**TASK 1:** Reproduce the records that follow the beef price thread, line for line and without any changes.
**TASK 2:** Please carry on the forum thread about rising beef prices, starting after its last line.

[Start PAGE]

The outlook? Thanks to the long reproductive cycle of cattle, it will probably take two years before ranchers can expand their herds significantly. At Wegmans, our commitment to Consistent Low Prices has made us very reluctant to raise prices. Within the last month though, we've had to pass on some increases such as 30 cents/pound on ground beef, and costs are still going up. What can meat eaters do? Take a look at alternatives like pork and chicken that aren't increasing too much yet. And check out our 'perfect portions' in Keeps Fresh packaging. Smaller quantities cost less per package....could be good for you too, as you strive for healthy eating.


----------



## peachcreek (Sep 21, 2001)

Closing the border to Canadian beef is wrong for everybody except the cattle ranchers. Because of ONE cow, we all will pay millions, if not billions more in higher prices. Our current regime must owe a favor to cattle producers....or is it just punishing Canada for being too liberal?


----------



## star (Jul 18, 2003)

hi chef 

I´ve ben faceing the same thing here ...
but the most costlee thing ring now in fresh veg and fruit

lettes has gone frome 20 $ to 50 in mich 
that just to name one that I can think of ....

P.S beef in hight right now but egg´s are cheap and so is seafood


----------



## bubbagourmet (Nov 13, 2003)

[End PAGE]
[Start EXTRACTED ENTRIES]

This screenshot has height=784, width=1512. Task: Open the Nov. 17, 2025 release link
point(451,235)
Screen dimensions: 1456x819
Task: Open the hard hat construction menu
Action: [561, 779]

[End EXTRACTED ENTRIES]

**EXPECTED ANSWER 1:**
This screenshot has height=784, width=1512. Task: Open the Nov. 17, 2025 release link
point(451,235)
Screen dimensions: 1456x819
Task: Open the hard hat construction menu
Action: [561, 779]

**EXPECTED ANSWER 2:**
Here in NC we have noted the dramatic rise in food costs as well. In fact, pork is very popular here and we produce a lot of it, but we seem to pay about 20% more than people in other states do. The farmers tell me that they aren't getting any more. The sellers tell me that their profit has dropped. 
The only solution that works for us is to watch the local grocer ad inserts and stock up on things we use a lot. Example: bought whole fryers the other day at the grocery store for .29/lb. From the food service, it is .80/lb. I have learned to cut up a chicken in about 25 seconds. 
We do the same for ALL our meat. We are now buying as much at grocers as we do from vendors. The vendor reps shake their heads and ask me why I am not more loyal. I told them as long as I can get it from a grocer (who doesn't know me and doesn't care)at a better price who is being disloyal? They want my business then get your prices in line.


----------



## chefboy2160 (Oct 13, 2001)

At the last local chefs associations dinner I heard rustelling of cattle mentioned a couple of times . I know for a fact that out here in the west that used to be a hanging offense but does anyone know if it is still used as a detrement to discourage us from obtaining pilfered beef ? 
Just an option for those with nothing better to do late at night that is .


----------



## robwill57 (Nov 14, 2003)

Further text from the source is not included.